__Exercise brief__:
Return the lines verbatim, starting at the line that contains "Image resolution: width=1568" and ending at the last line.

__Entries shown__:

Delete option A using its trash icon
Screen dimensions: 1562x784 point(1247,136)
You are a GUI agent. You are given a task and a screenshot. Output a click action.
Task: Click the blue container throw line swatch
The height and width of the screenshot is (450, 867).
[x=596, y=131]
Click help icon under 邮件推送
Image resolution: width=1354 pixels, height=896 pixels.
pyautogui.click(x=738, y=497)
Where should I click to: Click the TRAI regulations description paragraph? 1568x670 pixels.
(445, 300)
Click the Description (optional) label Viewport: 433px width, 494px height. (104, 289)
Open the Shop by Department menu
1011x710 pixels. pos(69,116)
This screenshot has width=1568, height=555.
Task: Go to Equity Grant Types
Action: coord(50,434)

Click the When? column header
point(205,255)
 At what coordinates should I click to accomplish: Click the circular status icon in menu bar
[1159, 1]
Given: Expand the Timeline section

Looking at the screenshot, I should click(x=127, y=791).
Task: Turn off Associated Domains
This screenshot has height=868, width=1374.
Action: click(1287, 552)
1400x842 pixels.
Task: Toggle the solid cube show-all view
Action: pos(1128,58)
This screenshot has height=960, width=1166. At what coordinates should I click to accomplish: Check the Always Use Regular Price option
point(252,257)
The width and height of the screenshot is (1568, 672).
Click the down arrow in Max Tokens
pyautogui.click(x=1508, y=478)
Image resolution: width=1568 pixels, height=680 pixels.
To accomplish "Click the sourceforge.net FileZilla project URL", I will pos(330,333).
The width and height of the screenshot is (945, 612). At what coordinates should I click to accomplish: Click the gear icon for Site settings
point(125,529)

__Task solution__:
Image resolution: width=1568 pixels, height=680 pixels.
To accomplish "Click the sourceforge.net FileZilla project URL", I will pos(330,333).
The width and height of the screenshot is (945, 612). At what coordinates should I click to accomplish: Click the gear icon for Site settings
point(125,529)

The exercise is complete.